** Start Recorded information **

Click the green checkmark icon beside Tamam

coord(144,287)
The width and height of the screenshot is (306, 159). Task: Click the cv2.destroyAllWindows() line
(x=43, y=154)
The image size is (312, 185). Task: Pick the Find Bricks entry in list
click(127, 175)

** End Recorded information **
** Start Recorded information **

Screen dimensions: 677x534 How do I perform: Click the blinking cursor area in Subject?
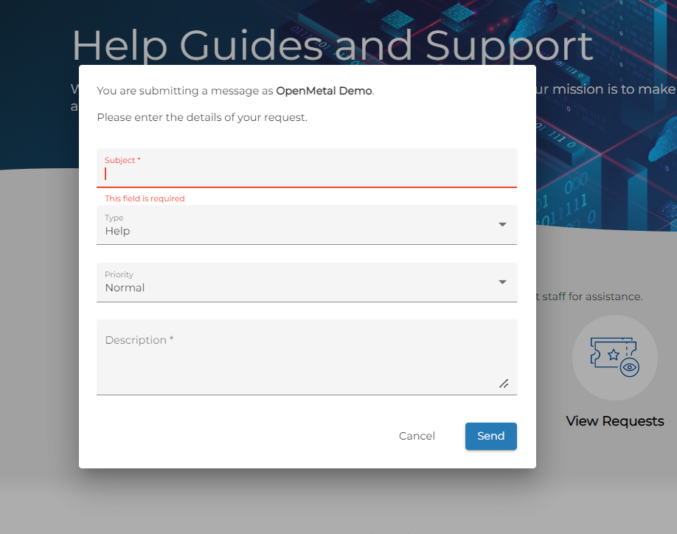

** End Recorded information **
** Start Recorded information **

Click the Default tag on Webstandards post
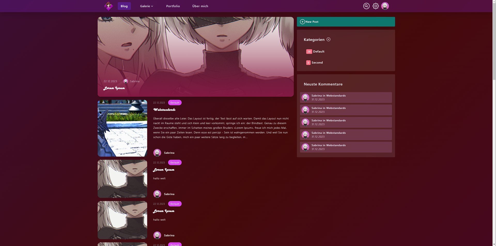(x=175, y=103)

** End Recorded information **

Written request: Reproduce the records verbatim, starting at the line containing "The image size" and ending at the line containing "click(127, 175)", both lines included.

Output of the task:
The image size is (312, 185). Task: Pick the Find Bricks entry in list
click(127, 175)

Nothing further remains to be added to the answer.